◆ **TASK DETAILS**
Each line that contains the word "agent" is to be copied from the records below.

◆ **Screenshot grounding data**
*** Block opens ***

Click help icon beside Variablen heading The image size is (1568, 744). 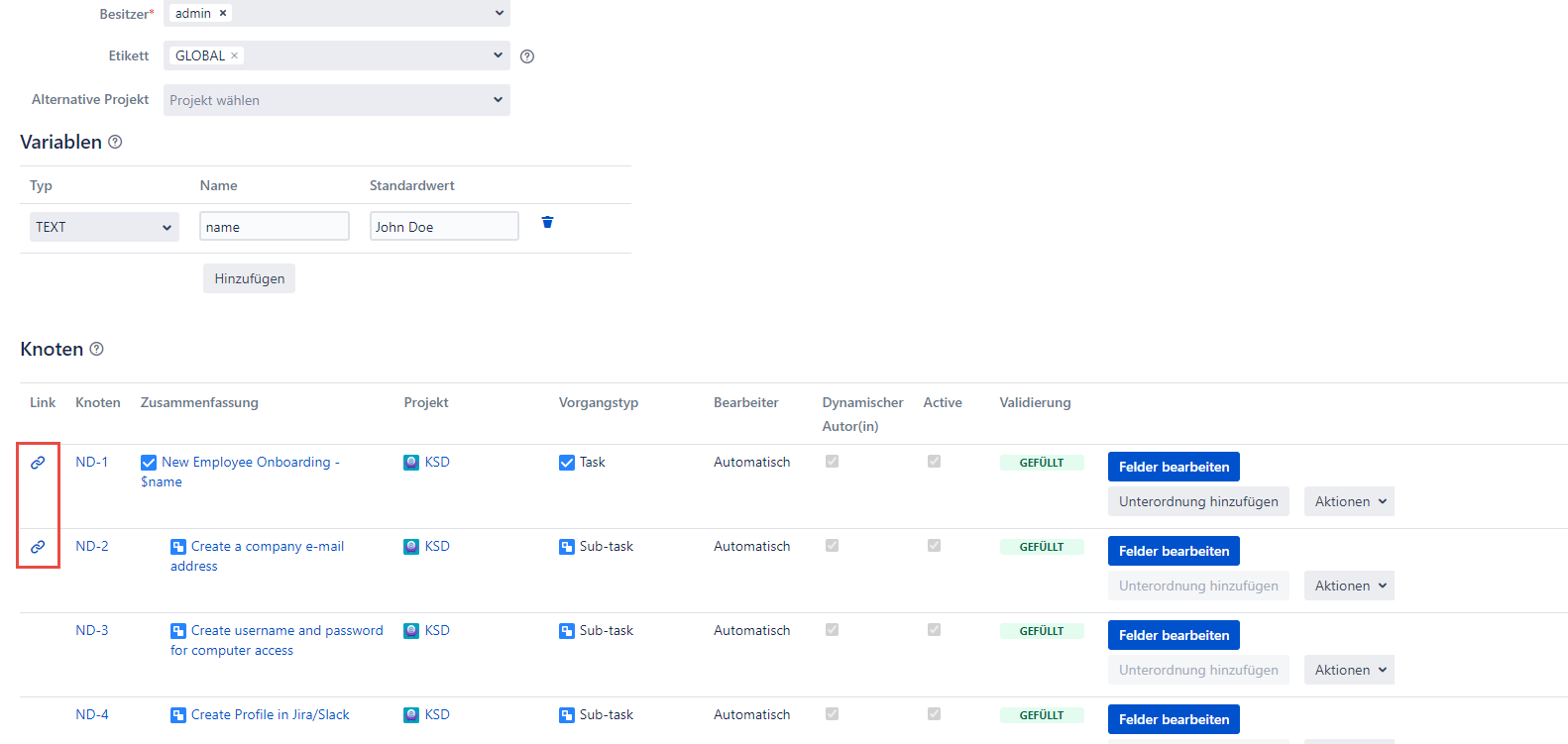click(115, 142)
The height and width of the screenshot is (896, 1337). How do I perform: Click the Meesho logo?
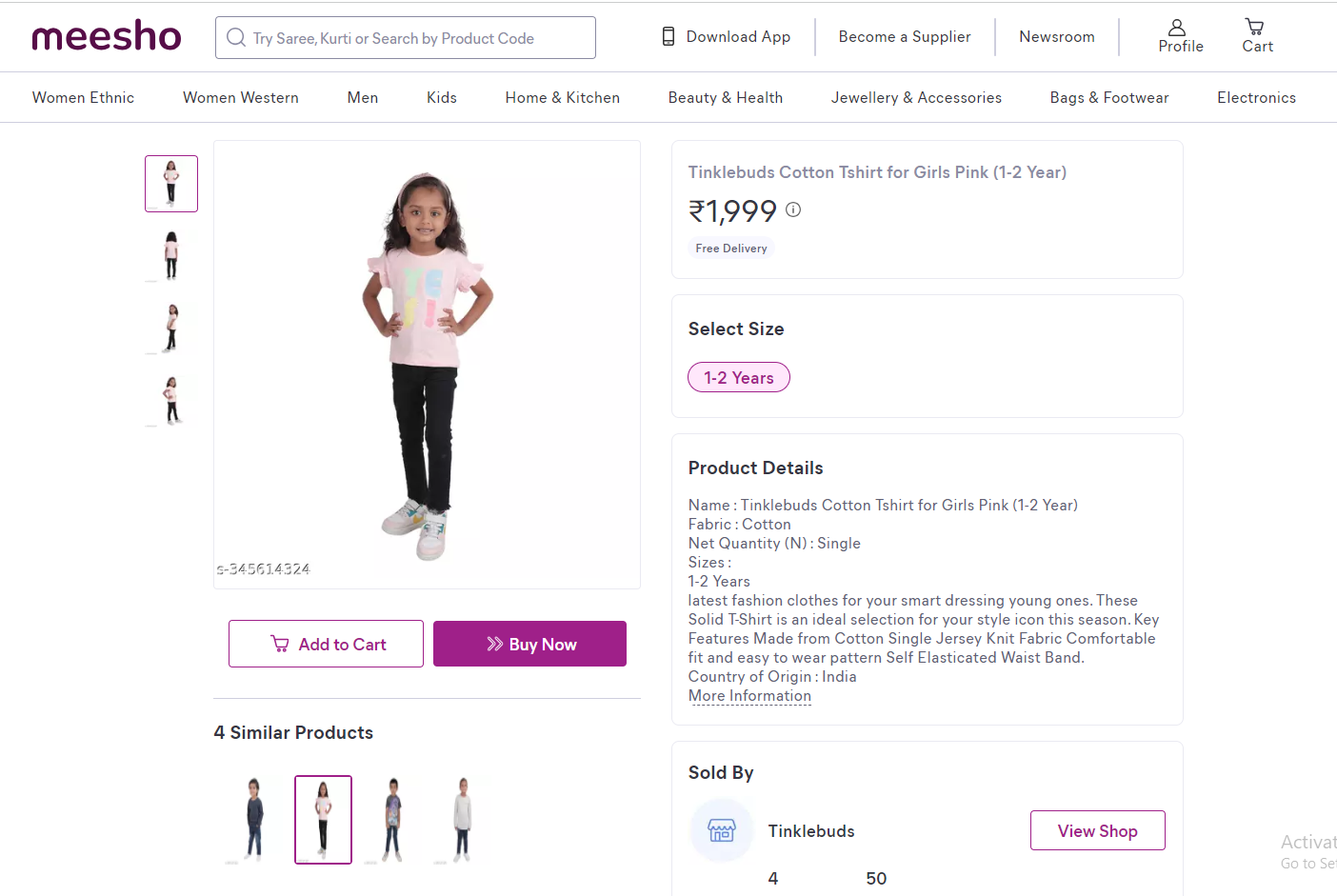pyautogui.click(x=107, y=37)
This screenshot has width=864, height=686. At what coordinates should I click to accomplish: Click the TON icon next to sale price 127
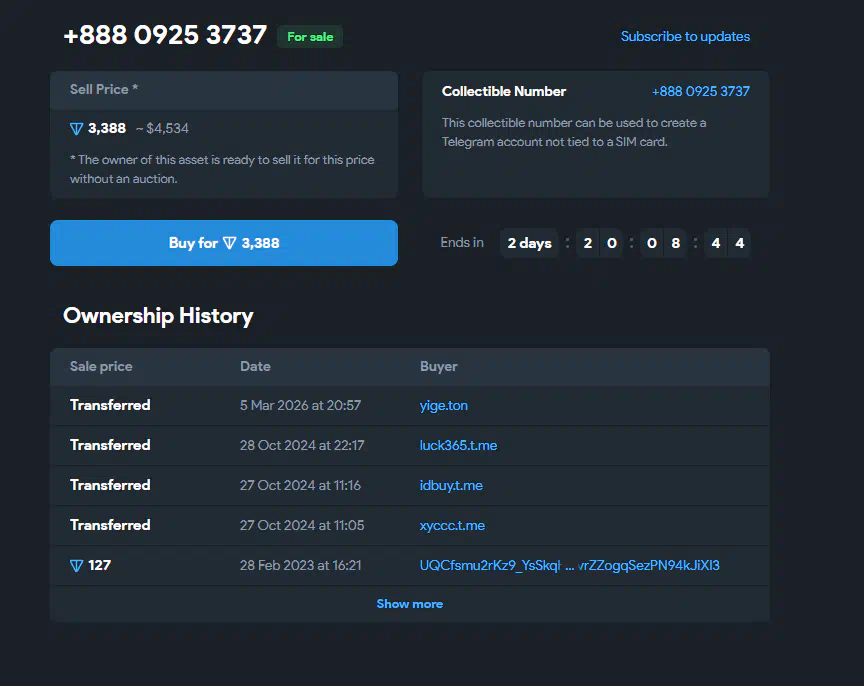77,565
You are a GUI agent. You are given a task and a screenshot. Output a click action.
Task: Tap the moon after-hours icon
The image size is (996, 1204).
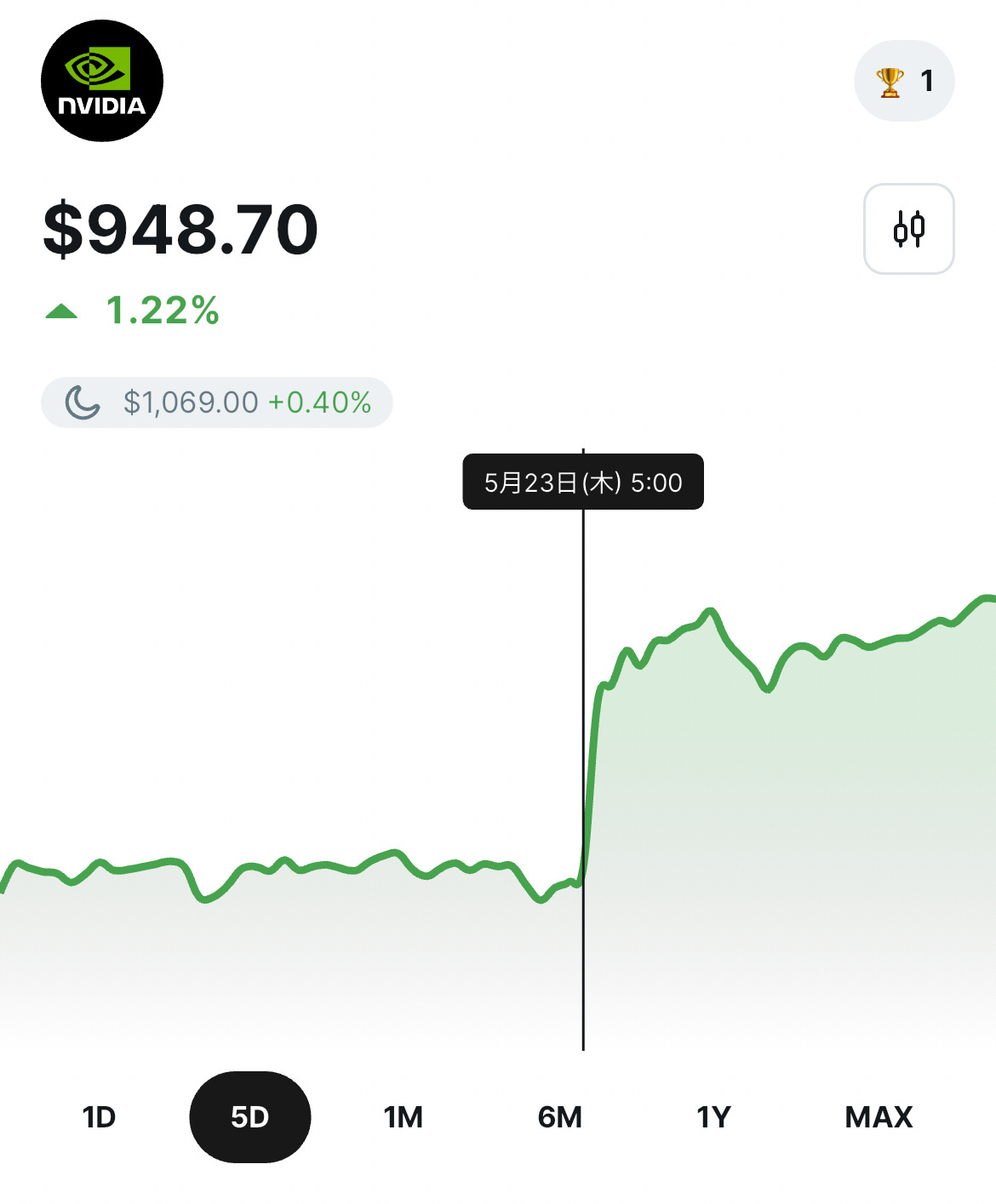click(x=83, y=402)
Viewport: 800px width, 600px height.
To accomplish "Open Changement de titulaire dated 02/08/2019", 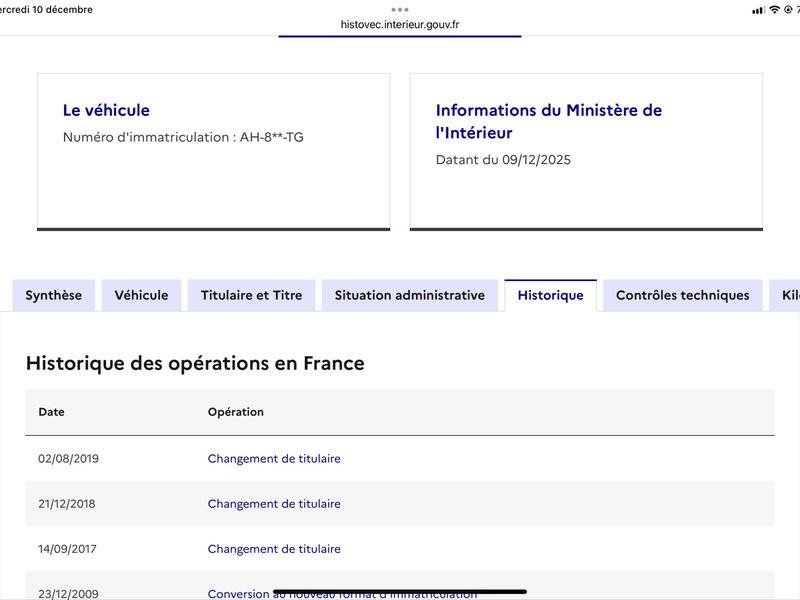I will coord(274,459).
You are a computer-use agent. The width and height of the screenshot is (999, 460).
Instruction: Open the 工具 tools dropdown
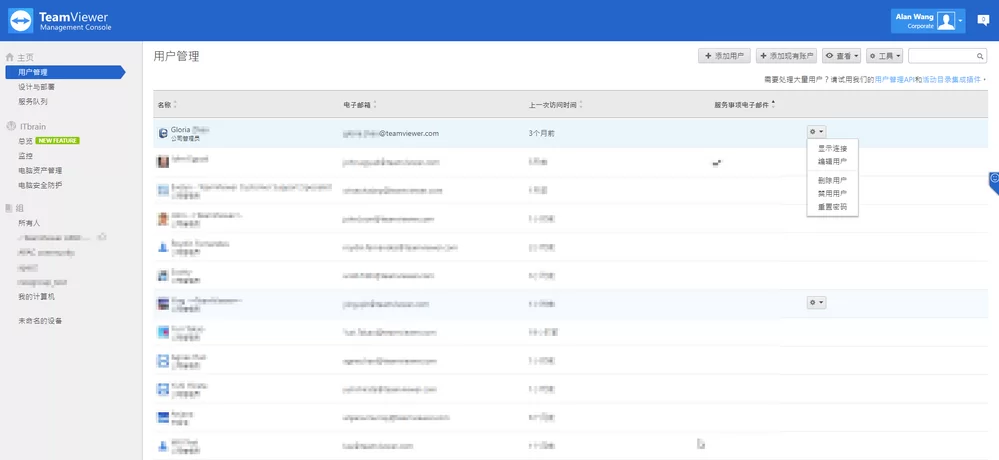(x=885, y=56)
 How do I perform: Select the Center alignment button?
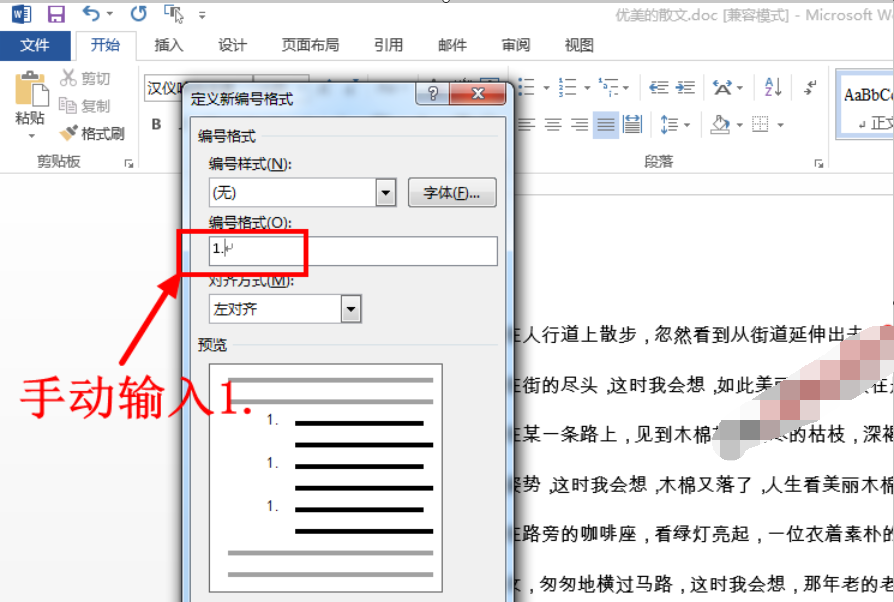tap(552, 124)
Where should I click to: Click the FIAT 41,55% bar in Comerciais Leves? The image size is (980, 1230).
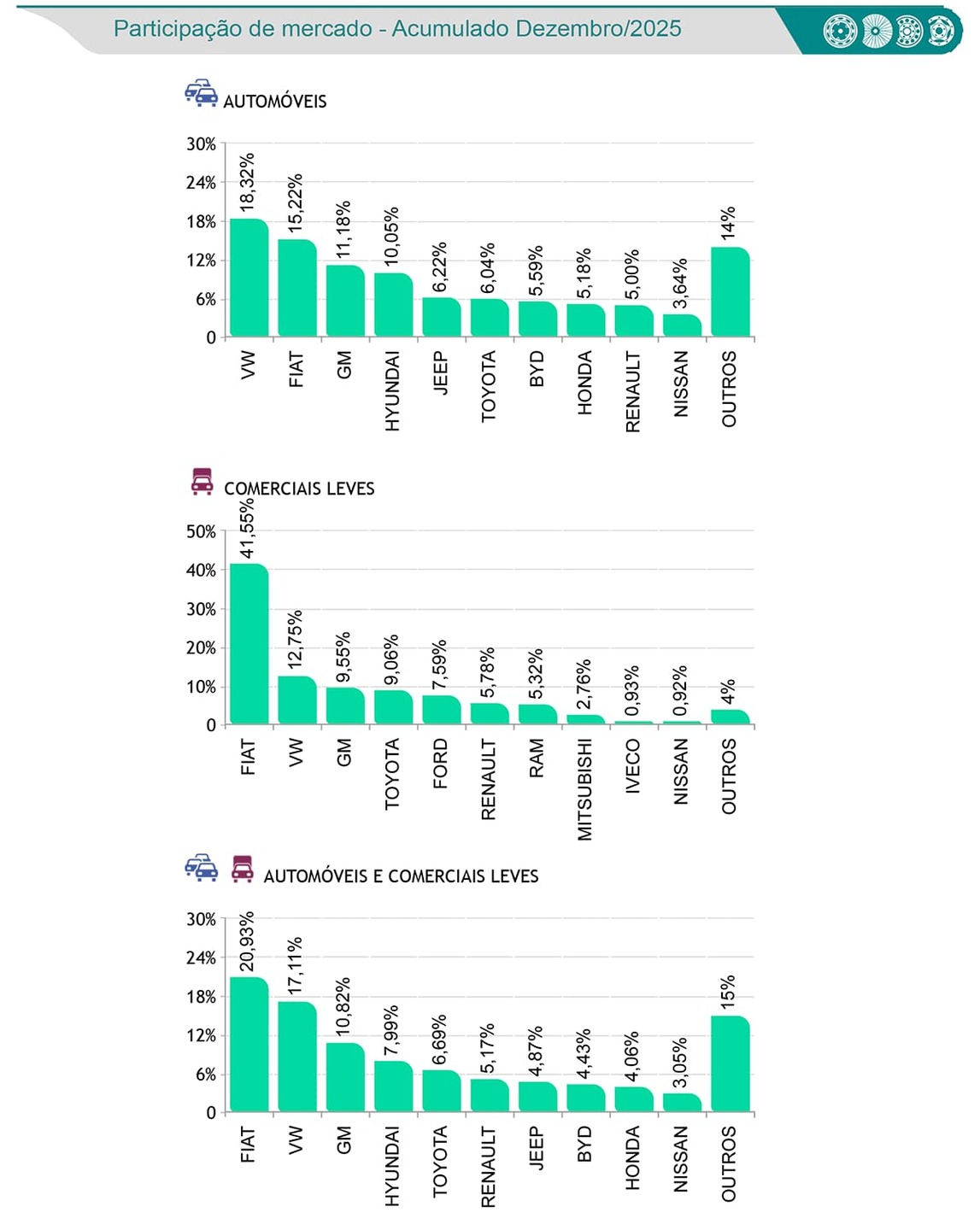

*** Block closes ***

◆ **TASK ANSWER**
You are a GUI agent. You are given a task and a screenshot. Output a click action.
You are a computer-use agent. The width and height of the screenshot is (999, 460).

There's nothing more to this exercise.